- _Source document_:
************

Sta­bil­ity prob­lems with 7-​stable

On the ma­chine where I host this blog, I have/​had some sta­bil­ity prob­lems.

Last week I up­dated the ma­chine from FreeBSD 7.1-pX to 7.2-p5 (GENERIC ker­nel in both cases). 5 – 10 Minutes af­ter the re­boot in­to the new ver­sion the ma­chine had a dead­lock. Af­ter some road­b­locks (or­der­ing a KVM-​switch from the hoster, the KVM-​switch not work­ing with a proxy (dur­ing lunch­time at work), a broken video-​capture of the KVM-​switch and a re­place­ment on Monday morn­ing to not pay the WE-​fees), I spend a big part of the night to get it stable. I tried dis­abling SMP, en­abling INVARIANTS and WITNESS, chan­ging the sched­uler, cut­ting the soft­ware mir­ror (to rule out a mis­match between the con­tent of the disks af­ter all the hard re­boots) and up­dat­ing to 7-​stable.

************

Dataset items

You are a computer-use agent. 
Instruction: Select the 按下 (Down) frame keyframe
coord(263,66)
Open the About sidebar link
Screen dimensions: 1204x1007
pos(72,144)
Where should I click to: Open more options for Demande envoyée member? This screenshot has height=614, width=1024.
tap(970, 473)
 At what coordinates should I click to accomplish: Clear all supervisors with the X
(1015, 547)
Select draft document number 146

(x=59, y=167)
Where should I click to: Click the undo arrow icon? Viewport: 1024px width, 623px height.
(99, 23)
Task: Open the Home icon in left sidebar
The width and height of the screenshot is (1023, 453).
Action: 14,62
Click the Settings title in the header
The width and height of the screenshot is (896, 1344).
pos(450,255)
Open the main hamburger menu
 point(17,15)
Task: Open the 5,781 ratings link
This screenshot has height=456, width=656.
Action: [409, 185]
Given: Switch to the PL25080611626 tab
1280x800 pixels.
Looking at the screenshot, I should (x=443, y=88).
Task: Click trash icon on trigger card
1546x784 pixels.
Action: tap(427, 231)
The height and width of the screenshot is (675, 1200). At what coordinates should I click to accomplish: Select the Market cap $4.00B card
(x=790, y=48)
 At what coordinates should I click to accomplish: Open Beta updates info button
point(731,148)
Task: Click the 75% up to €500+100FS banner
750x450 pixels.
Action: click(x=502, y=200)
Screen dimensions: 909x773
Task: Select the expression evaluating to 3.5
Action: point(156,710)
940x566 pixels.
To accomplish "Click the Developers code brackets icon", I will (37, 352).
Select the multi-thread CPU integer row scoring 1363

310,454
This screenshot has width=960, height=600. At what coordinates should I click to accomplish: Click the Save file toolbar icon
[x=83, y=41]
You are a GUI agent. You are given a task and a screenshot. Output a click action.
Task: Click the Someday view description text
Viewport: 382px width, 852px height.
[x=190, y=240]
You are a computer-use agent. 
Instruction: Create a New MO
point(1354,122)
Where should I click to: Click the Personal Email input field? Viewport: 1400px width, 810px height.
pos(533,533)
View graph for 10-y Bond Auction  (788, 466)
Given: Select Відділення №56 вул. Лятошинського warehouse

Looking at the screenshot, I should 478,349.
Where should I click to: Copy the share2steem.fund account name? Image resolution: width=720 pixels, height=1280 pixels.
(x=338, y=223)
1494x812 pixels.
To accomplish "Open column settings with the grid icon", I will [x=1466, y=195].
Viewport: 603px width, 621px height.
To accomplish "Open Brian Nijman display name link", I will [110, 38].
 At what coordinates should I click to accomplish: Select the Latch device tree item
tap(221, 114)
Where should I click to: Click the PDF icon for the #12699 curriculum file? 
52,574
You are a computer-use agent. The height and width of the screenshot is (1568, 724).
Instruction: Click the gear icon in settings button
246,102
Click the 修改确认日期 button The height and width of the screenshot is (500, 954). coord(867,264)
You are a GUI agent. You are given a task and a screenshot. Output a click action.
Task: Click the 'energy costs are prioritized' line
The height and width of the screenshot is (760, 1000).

************

- _Instructions to follow_: In the blog post about stability problems with 7-stable, which FreeBSD version was the machine updated to last week?

- _Task solution_: FreeBSD 7.2-p5, with the GENERIC kernel.